Instructions to follow: An exact reproduction of the entries is needed. Keep all pictures out of it.

···

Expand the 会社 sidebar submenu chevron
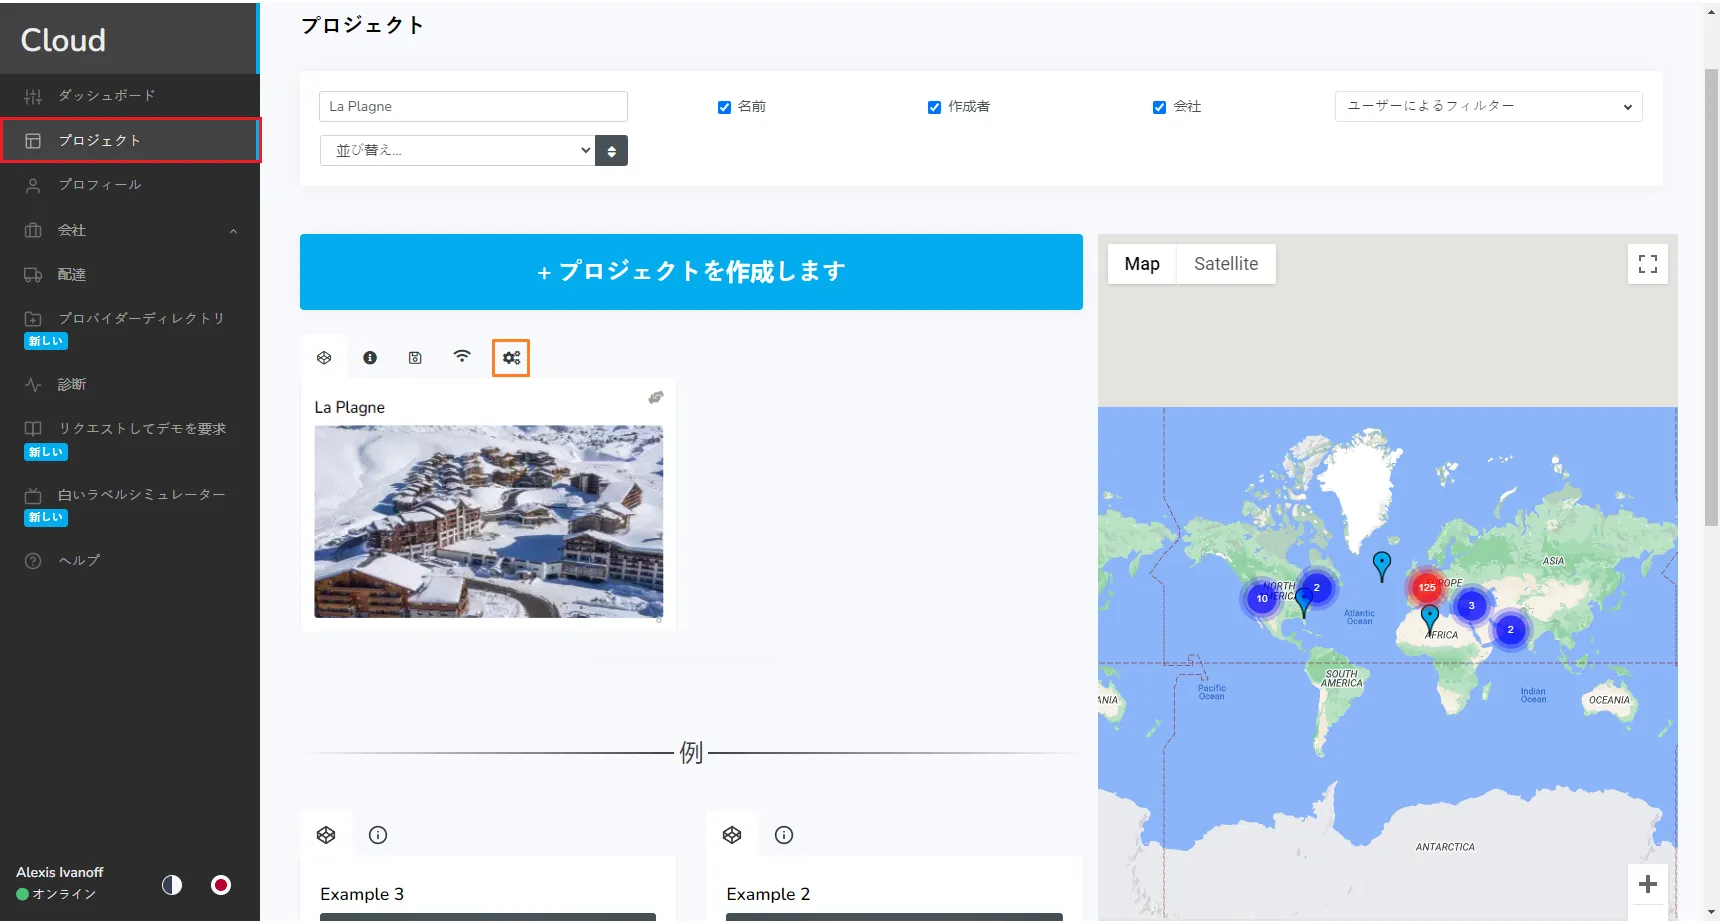The height and width of the screenshot is (924, 1720). click(233, 231)

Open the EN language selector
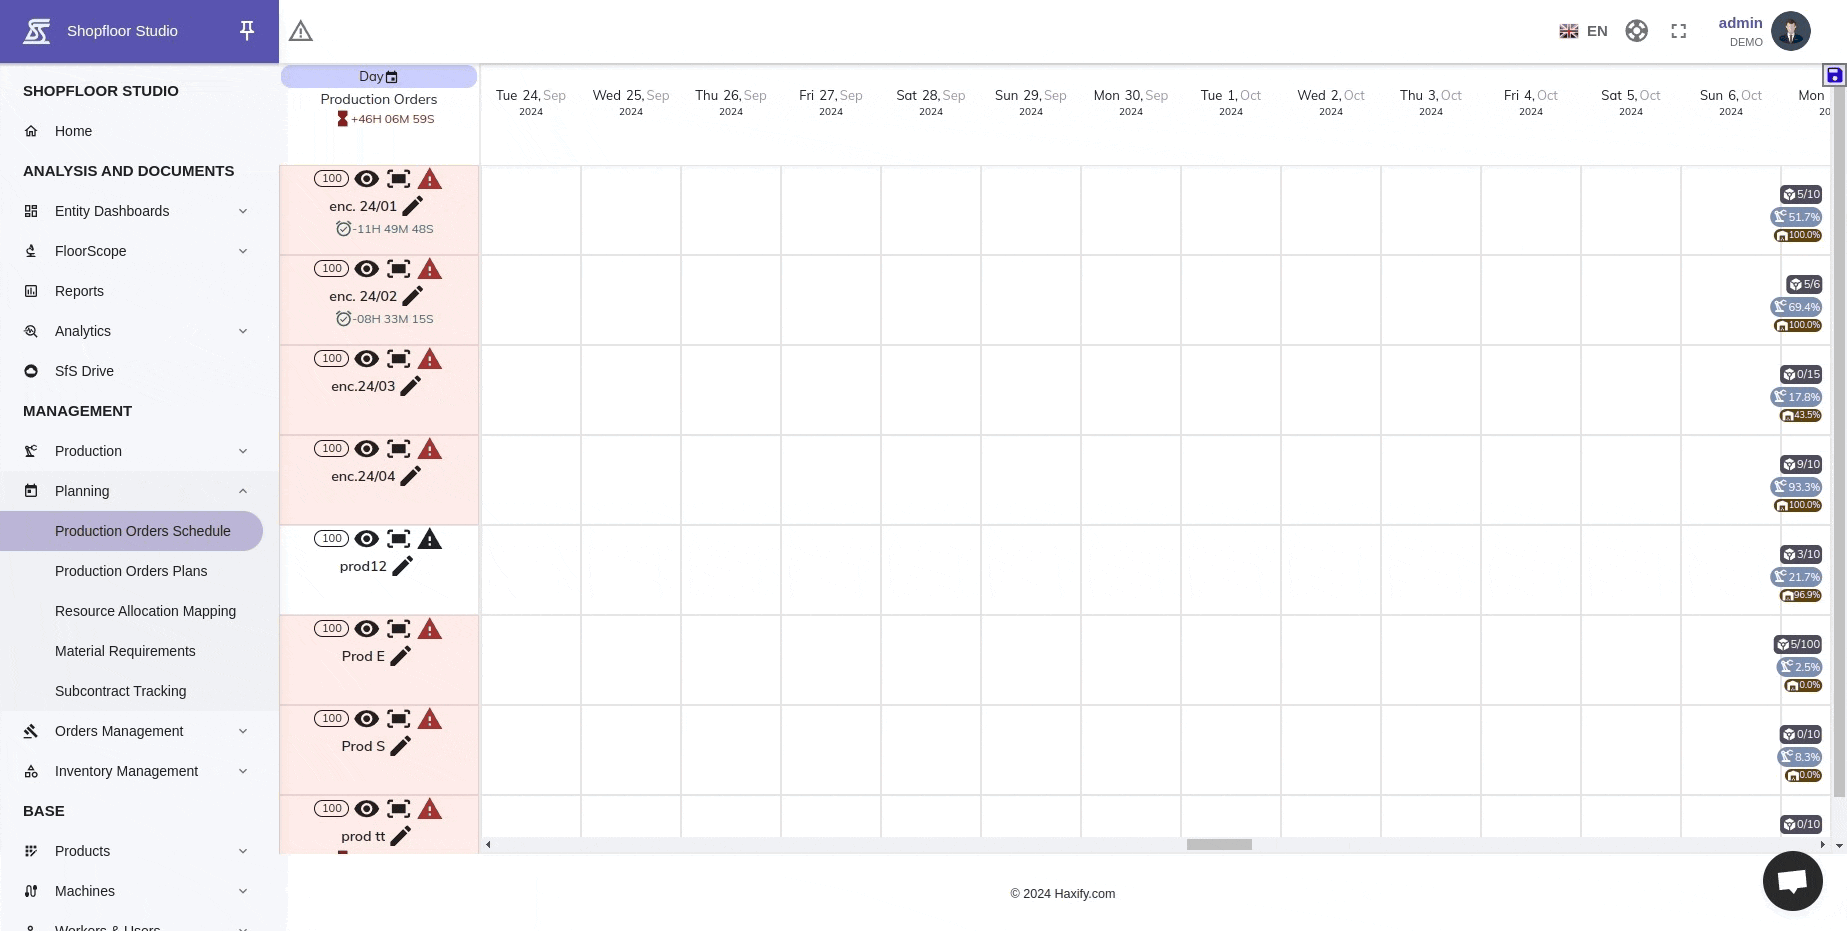tap(1584, 31)
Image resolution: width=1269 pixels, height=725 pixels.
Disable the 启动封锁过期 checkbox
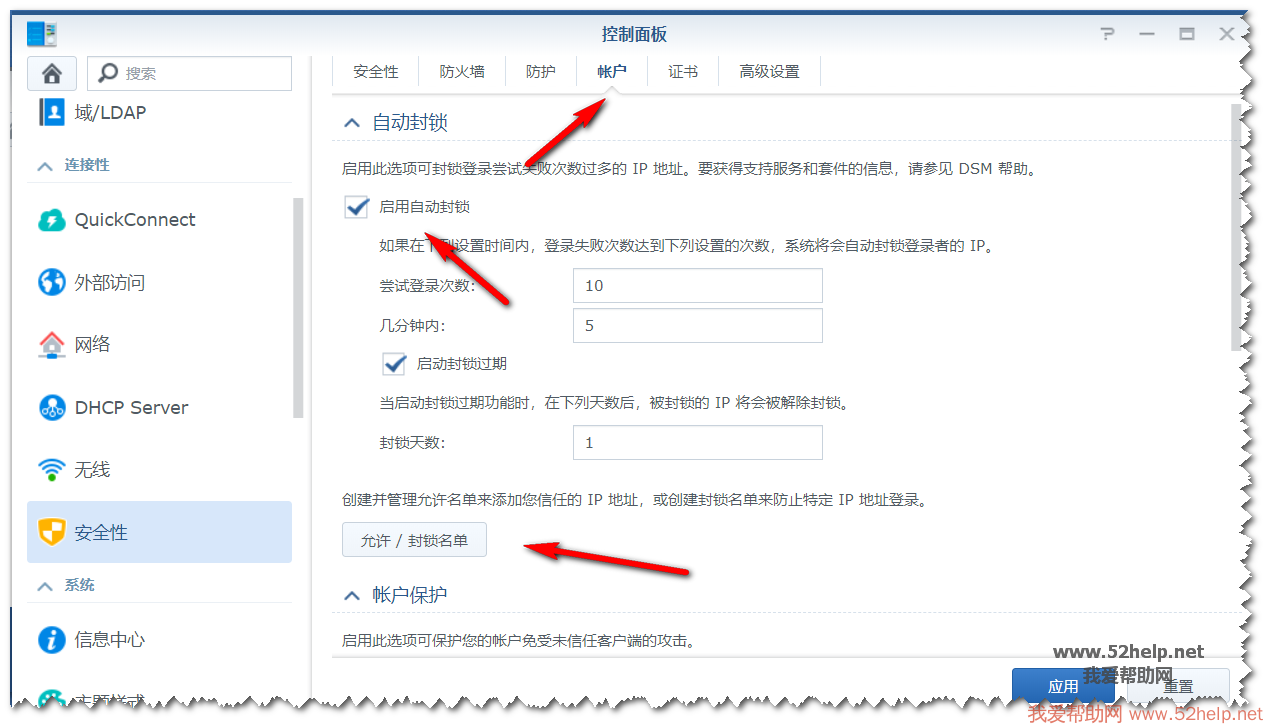[394, 363]
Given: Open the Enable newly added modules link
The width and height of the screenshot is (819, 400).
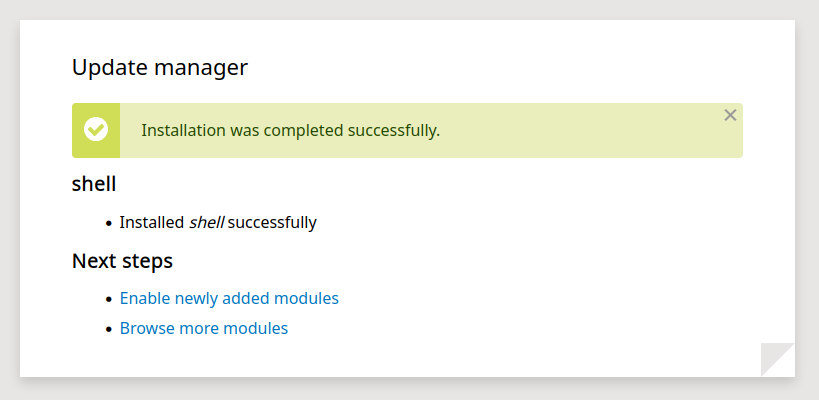Looking at the screenshot, I should tap(229, 298).
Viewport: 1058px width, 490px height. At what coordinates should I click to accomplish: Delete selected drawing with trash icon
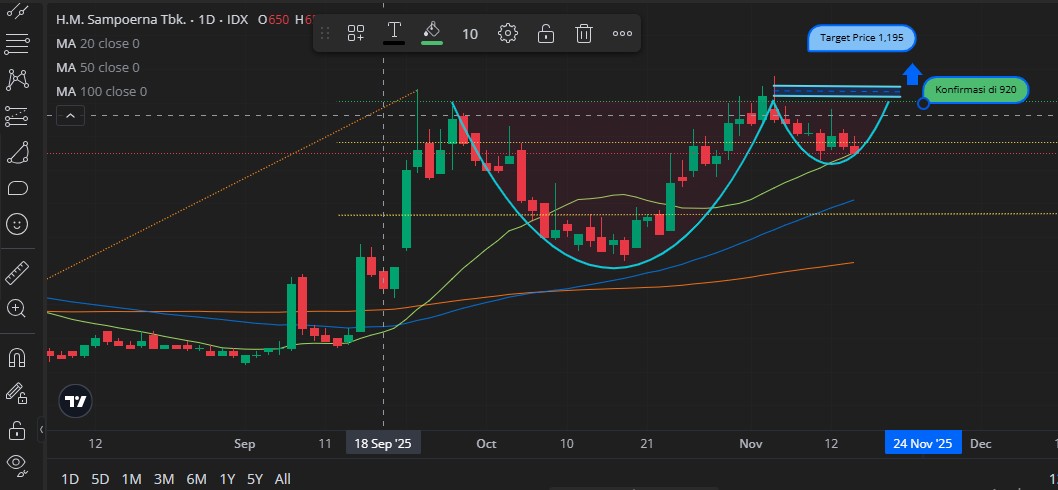pos(584,33)
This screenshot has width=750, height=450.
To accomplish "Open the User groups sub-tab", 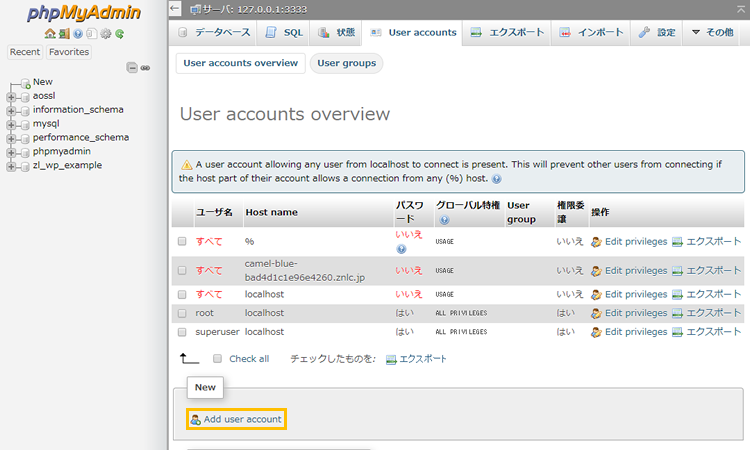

···

Solution for this task:
Expand the 会社 sidebar submenu chevron
The height and width of the screenshot is (924, 1720). click(233, 231)

Open the EN language selector
tap(1584, 31)
Image resolution: width=1269 pixels, height=725 pixels.
Disable the 启动封锁过期 checkbox
[394, 363]
Given: Open the Enable newly added modules link
The width and height of the screenshot is (819, 400).
Looking at the screenshot, I should tap(229, 298).
Viewport: 1058px width, 490px height. At what coordinates should I click to accomplish: Delete selected drawing with trash icon
pos(584,33)
This screenshot has width=750, height=450.
To accomplish "Open the User groups sub-tab", 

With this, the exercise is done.